Die in der Vergangenheit wiederholt gerichtlich erzwungenen Baustopps wurden bislang sieben Mal von vorsitzenden Richtern und Bundesrichtern unter dem Verweis auf höherwertige, nationale Interessen aufgehoben. Der Oberste Gerichtshof und die Bundesrichter der Bundestribunale in den Staaten beriefen sich dabei immer wieder auf das Gesetz aus dem Jahre 1964, das die sogenannte „suspensão de segurança“ definiert, also das Außerkraftsetzen eigentlich verfassungsrechtlich vorgesehener Prinzipien mit dem Verweis auf höherwertige nationale Interessen. Dieses Rechtskonstrukt stammt noch aus der Zeit der brasilianischen Militärdiktatur (1964-1985). Für die Regierung und die Obersten Richter hatte dieses juristische Konstrukt stets den Vorteil, nicht den Sachverhalt der Klage an sich in dessen Wesensgehalt vor dem Hintergund der verfassungsrechtlichen Bestimmungen beurteilen zu müssen, sondern gestattete den Richtern – ohne sich den Sachverhalt an sich anzuschauen – auf die vermeintliche Gefahr für die „öffentliche Ordnung“, das „öffentliche Interesse“ und vor allem auf das biedere Argument hinzuweisen, es sei ja schon so viel öffentliches Geld für den Bau ausgegeben worden, so dass ein Baustopp dem Staat wirtschaftlichen Schaden zufügen würde.
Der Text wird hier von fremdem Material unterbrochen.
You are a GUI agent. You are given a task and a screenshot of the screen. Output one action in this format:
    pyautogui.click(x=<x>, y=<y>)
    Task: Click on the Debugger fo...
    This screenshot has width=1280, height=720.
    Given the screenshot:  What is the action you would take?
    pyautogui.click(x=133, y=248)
Dieser Argumentation ihres eigenen Vorsitzenden wollten nun neun Bundesrichter des zuständigen Gerichtshofs nicht mehr folgen: sie kippten die vorherige Entscheidung ihres Vorsitzenden und setzten die „suspensão de segurança“ erstmals außer Kraft. Die Bundesstaatsanwält*innen, die die erneute Widerspruchsklage vor Gericht eingereicht hatten, erklärten angesichts des bahnbrechenden Urteils: „Das Füllen des Staureservoirs ohne vorheriges Erfüllen der vorgeschriebenen Abwasserentsorgung, die schon vor drei Jahren hätte fertiggestellt werden müssen, setzt die Bevölkerung von Altamira der Gefahr von Krankheiten aus durch die Verseuchung des oberflächennahen wie auch des tieferen Grundwassers“, so die Argumentation der zuständigen Bundesstaatsanwält*innen Raquel Branquinho, Felício Pontes und Bruno Calabrich.
Noch aber ist unklar, ob dieses Urteil nicht auch durch die „suspensão de segurança“ wiederum aufgehoben werden könnte.
Laut Presseberichten müssten die Bauarbeiten am Staudamm sofort eingestellt werden, aber Norte Energia stand der Presse kurz nach Urteilsverkündung zu keiner Erklärung zur Verfügung. Derzeit sind 10 der geplanten 18 Turbinen des künftig 11 GW-leistungsstarken Staudamms installiert.